Afirma-se algumas vezes que a religião islâmica foi propagada pela conquista. Essa declaração induz a erro, embora a disseminação da religião fosse, em grande parte, tornada possível pelos processos paralelos da conquista e colonização. O objetivo militar principal dos conquistadores, porém, não era impor pela força a fé islâmica. O Corão é explícito nesse ponto: “Não há compulsão na religião” (2:256). Essas palavras em geral significavam que os que professavam uma

religião monoteísta, e reverenciavam escrituras reconhecidas pelo islã como estágios anteriores da revelação divina, podiam ter permissão de praticá-la, sob as condições impostas pelo Estado e a lei islâmica. Nos casos de religiões que não eram monoteístas nem possuíam escrituras reconhecidas, as alternativas tornavam-se mais duras, mas poucas, se é que algumas, foram impostas nas regiões governadas pelos primeiros conquistadores. Aos povos conquistados eram oferecidos vários tipos de incentivos, tais como taxas mais baixas de tributação, para que adotassem o islamismo, mas não se os obrigava a assim agir. Ainda menos tentou o Estado assimilar os povos submetidos e transformá-los em árabes. Muito ao contrário, as primeiras gerações de conquistadores erigiram rigorosas barreiras sociais entre árabes e não-árabes, mesmo quando estes últimos aceitavam o islamismo e adotavam o idioma. Desestimulavam casamentos entre mulheres árabes e homens não-árabes — embora não de convertidos — e também não concediam aos novos muçulmanos plena igualdade social, econômica e política, até que as mudanças revolucionárias ocorridas no segundo século do islamismo puseram fim aos privilégios de árabes natos e, dessa maneira, aceleraram fortemente os processos de arabização.

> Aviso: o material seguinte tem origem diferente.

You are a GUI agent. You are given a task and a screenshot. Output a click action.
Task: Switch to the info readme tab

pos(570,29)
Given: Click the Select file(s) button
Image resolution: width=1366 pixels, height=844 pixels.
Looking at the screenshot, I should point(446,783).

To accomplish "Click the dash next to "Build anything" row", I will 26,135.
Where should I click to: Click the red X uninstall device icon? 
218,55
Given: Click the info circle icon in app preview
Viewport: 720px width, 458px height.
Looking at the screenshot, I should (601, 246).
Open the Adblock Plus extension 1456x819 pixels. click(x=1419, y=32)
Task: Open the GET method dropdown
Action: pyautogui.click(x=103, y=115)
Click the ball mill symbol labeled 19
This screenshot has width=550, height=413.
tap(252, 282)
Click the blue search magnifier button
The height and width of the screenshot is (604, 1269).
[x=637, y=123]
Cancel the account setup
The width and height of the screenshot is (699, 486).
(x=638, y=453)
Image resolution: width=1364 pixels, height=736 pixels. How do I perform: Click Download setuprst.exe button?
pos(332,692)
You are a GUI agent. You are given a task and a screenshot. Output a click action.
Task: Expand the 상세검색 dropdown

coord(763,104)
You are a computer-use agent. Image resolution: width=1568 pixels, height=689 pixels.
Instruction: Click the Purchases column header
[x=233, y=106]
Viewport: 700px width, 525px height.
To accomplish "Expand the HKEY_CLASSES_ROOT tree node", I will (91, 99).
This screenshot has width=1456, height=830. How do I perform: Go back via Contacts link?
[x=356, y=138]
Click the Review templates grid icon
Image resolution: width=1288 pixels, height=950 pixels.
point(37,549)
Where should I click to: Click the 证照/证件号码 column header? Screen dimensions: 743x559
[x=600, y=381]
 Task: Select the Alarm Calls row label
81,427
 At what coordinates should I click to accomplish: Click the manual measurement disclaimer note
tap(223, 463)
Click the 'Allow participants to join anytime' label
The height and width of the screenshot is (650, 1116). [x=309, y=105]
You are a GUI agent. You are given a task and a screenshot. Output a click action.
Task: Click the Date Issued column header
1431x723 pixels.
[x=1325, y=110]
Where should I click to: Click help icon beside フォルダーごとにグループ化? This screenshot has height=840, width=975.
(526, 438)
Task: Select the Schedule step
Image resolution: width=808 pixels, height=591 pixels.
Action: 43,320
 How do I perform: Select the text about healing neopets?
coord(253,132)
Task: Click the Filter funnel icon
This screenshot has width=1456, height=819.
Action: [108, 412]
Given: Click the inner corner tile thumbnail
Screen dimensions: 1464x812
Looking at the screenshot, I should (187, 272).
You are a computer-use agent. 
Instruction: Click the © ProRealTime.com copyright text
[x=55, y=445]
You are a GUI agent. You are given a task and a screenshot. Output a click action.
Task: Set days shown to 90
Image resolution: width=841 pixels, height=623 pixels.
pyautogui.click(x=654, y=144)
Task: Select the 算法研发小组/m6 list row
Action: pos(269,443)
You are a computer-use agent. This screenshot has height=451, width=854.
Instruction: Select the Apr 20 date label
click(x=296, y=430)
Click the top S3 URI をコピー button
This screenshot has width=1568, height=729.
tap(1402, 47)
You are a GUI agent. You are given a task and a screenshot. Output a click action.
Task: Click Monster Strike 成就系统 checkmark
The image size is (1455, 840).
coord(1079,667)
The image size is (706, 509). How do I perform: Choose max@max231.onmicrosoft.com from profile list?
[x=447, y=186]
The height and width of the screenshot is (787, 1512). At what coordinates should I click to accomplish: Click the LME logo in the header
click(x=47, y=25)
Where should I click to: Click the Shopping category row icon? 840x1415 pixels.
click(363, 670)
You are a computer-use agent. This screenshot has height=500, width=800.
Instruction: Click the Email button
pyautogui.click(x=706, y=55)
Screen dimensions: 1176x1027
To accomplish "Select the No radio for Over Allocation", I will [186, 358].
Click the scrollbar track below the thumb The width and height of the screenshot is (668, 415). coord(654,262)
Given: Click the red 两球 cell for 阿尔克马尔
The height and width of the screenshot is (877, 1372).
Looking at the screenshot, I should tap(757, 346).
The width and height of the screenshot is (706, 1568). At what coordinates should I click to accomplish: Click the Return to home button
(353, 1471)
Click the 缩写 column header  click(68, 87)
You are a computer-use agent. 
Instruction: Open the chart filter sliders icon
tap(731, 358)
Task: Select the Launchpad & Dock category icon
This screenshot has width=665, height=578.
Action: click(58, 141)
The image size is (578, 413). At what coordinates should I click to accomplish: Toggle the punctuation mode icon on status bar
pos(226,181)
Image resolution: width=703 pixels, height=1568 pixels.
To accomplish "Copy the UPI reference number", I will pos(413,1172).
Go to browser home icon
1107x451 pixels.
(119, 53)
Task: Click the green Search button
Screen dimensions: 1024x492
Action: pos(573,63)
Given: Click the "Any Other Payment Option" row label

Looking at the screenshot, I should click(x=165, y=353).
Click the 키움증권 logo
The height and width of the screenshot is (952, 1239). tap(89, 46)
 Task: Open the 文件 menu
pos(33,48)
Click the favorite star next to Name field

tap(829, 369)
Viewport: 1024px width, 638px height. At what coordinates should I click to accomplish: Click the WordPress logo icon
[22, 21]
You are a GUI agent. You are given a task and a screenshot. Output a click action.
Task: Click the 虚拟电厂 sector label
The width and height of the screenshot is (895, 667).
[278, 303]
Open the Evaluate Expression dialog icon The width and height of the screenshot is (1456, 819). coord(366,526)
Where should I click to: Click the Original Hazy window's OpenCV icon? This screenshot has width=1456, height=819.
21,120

A arabização e islamização dos povos das províncias conquistadas, e não a conquista militar em si, é que constituem a autêntica maravilha do Império árabe. O período em que eles exerceram supremacia política e militar foi muito curto e, logo depois, viram-se obrigados a entregar o controle do império, e mesmo a liderança da civilização que haviam criado, a outros povos. A língua, a fé, e a lei, no entanto, permaneceram — e ainda permanecem — como um monumento duradouro a seu domínio.

A grande mudança ocorreu principalmente através dos processos paralelos de colonização e assimilação. Segundo uma opinião largamente aceita, uma das forças propulsoras das conquistas foi a pressão demográfica na estéril península arábica. Nos primeiros anos do reino árabe, muitos foram os que cruzaram as defesas derrubadas de antigos impérios e se instalaram nas terras férteis conquistadas. No início, chegaram apenas como minoria governante — um exército de ocupação com uma classe dominante de soldados, altos funcionários e donos de terras. O Estado árabe confiscou as terras públicas dos regimes anteriores, as dos inimigos da nova ordem e as dos que fugiram com a aproximação dos conquistadores. O governo, por isso mesmo, dispunha de extensos domínios, muitos dos quais foram doados ou arrendados em condições favoráveis a árabes. Estes indivíduos pagavam uma taxa de imposto muito mais baixa do que os proprietários de terra locais que permaneciam. Os grandes latifundiários árabes cultivavam geralmente suas terras com mão-de-obra nativa e residiam nas cidades-guarnições.

Dessas cidades, a influência árabe irradiou-se para o campo em volta, tanto diretamente quanto através da população, em rápido crescimento, de conversos

nativos, muitos dos quais serviam no exército. Embora as reivindicações desses conversos à igualdade econômica e social fossem arrogantemente rejeitadas pelos que podiam alegar ascendência árabe pura, um número cada vez maior deles aceitou a fé dos conquistadores e, com ela, a língua que falavam.